You could have said that.  Either legislature could have said it.  They didn‘t.  They punted it back to the courts without giving the courts clear guidelines. 

SCARBOROUGH:  All right, David Boies, Ken Starr, stay with me. 

We will be right back in a minute to talk about the legal fallout and whether we should appoint a blue-ribbon panel to review cases like this.  That‘s when SCARBOROUGH COUNTRY returns.


SCARBOROUGH:  What can Congress and the courts do to make sure that a case like Terri Schiavo‘s never happens again?  We‘ll discuss that when SCARBOROUGH COUNTRY returns.


SCARBOROUGH:  You are looking at a live picture outside the hospice.  Terri Schiavo‘s father is there in the picture.  He‘s just left visiting his daughter. 

While we are looking at this picture, Ken Starr, let me go back to you.  Make a prediction.  Do you think we are going to see legal reform after the Schiavo case is over? 

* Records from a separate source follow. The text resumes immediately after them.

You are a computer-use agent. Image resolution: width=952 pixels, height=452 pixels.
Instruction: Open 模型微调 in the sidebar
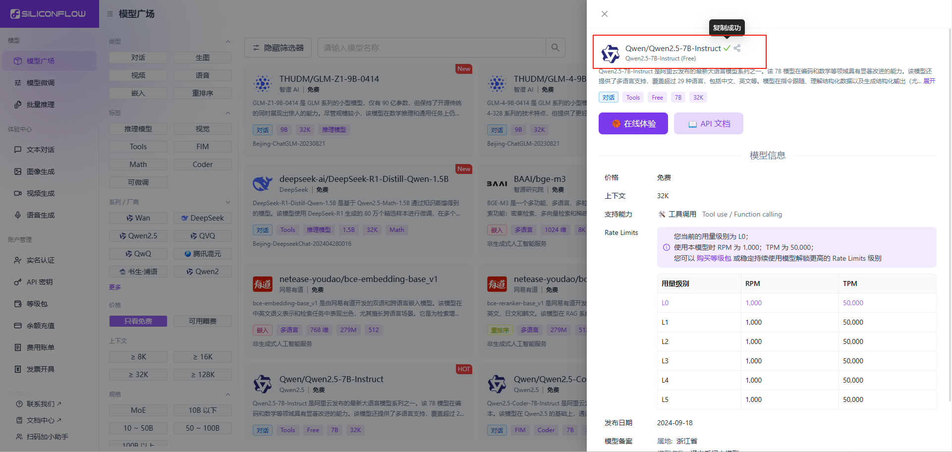40,83
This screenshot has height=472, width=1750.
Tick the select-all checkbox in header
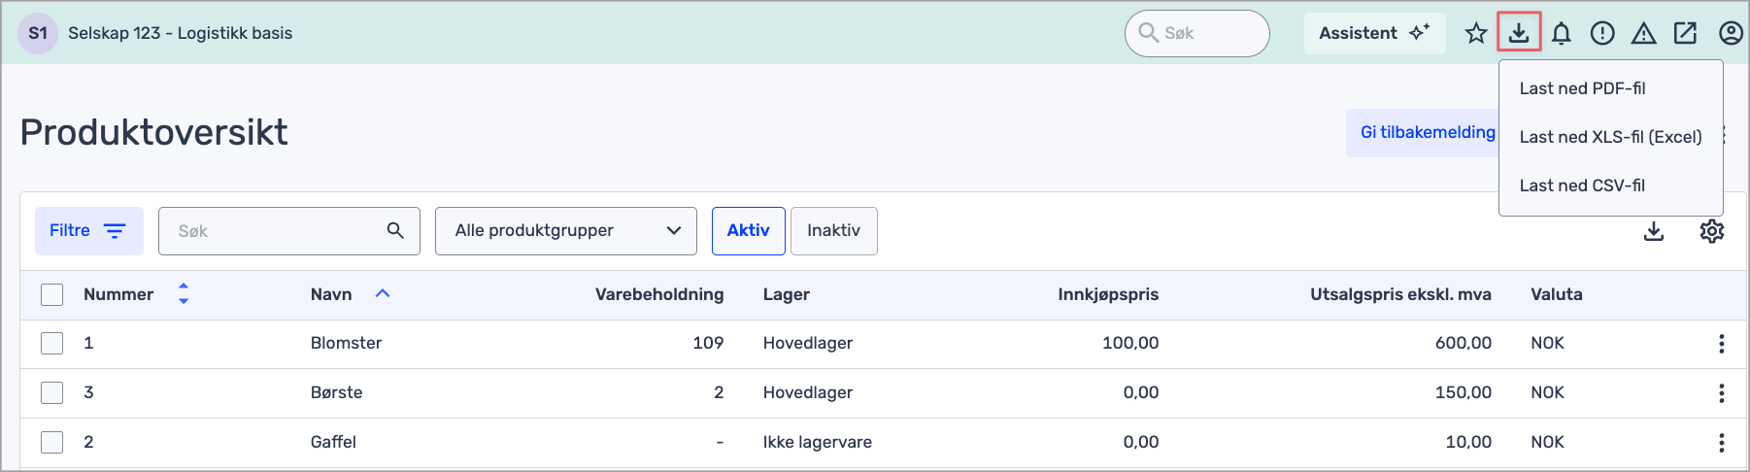(x=52, y=294)
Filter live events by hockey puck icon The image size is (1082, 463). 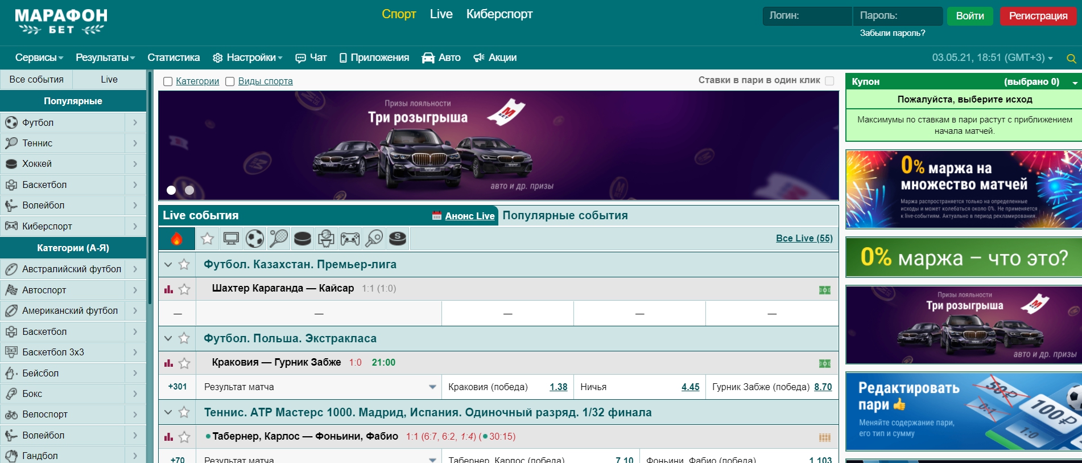tap(302, 239)
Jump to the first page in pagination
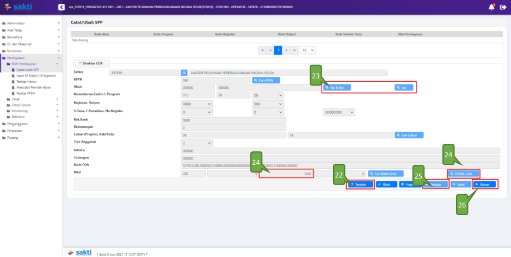The height and width of the screenshot is (257, 511). (x=262, y=50)
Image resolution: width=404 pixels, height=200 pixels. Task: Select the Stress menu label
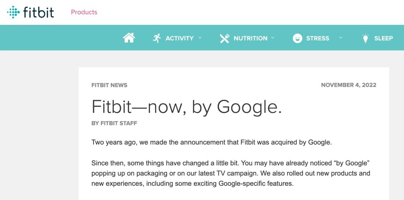click(x=318, y=38)
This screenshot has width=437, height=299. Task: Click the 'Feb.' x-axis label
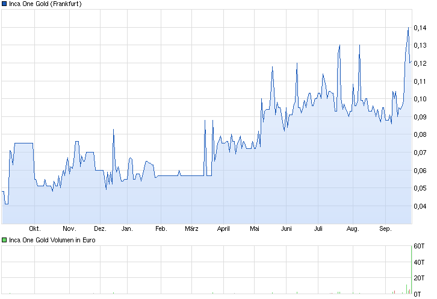(161, 229)
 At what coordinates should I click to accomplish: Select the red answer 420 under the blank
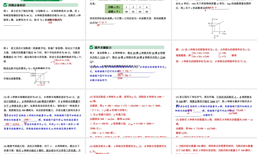[x=50, y=23]
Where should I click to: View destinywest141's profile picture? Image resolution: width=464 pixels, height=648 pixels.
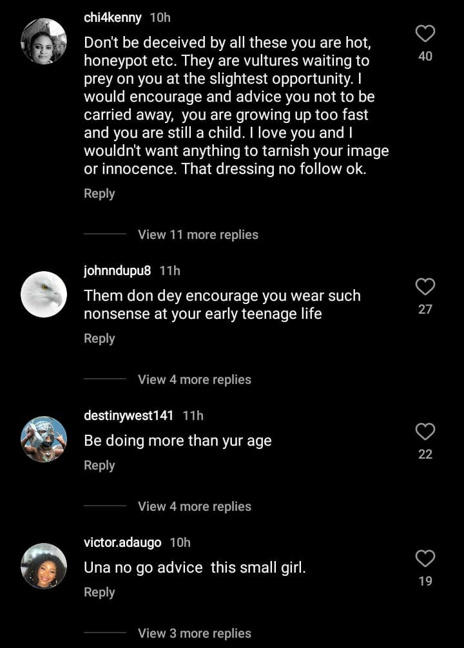[x=44, y=439]
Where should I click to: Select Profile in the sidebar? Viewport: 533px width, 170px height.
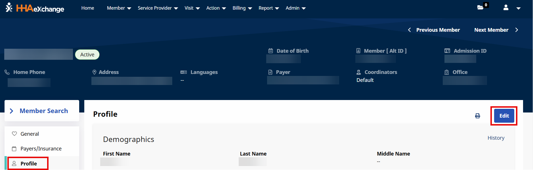pos(29,164)
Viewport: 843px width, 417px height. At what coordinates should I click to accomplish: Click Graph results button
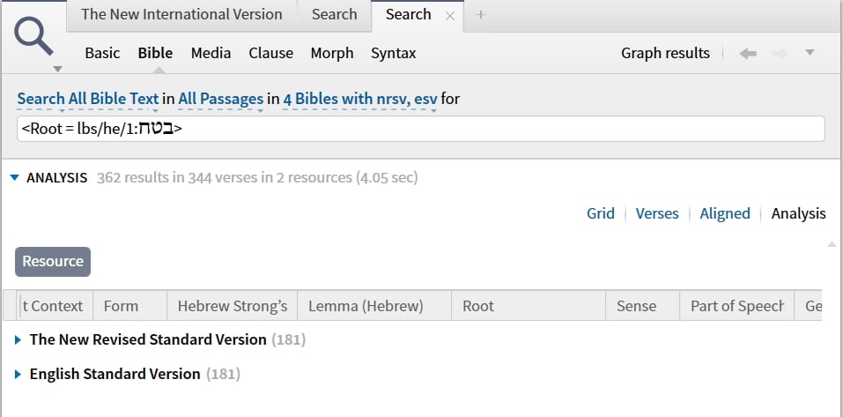pos(665,53)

STARR:  I think we will see reform of the law. 

In terms of the judiciary, I think you have got honest judges giving it their best view.  I think Florida has a very questionable law that allowed this kind of tragedy to unfold.  Let‘s change the law and just keep trying to encourage our judges to give it their best, honest judgment. 

SCARBOROUGH:  David Boies, I ask you the same thing.  Give us a prediction.  Do you think we‘ll see reform?

BOISE:  I predict we will see reform.  I think we will see reform in the law. 

I also think your idea about a blue-ribbon panel or some kind of panel with expertise that can deal with these kind of issues is critical.  This is just too important an issue not to have reform for. 

SCARBOROUGH:  All right, David Boies, thank you so much for being with us. 

Ken Starr, greatly appreciate you being with me.

That‘s all the time we have for tonight.  We will see you tomorrow. 

And we leave—let‘s show those shots again outside Pinellas Park, outside the hospice where Terri Schiavo‘s father has just left his daughter and is now walking through the crowds, no doubt thanking them for coming out and lending their support to his dying daughter.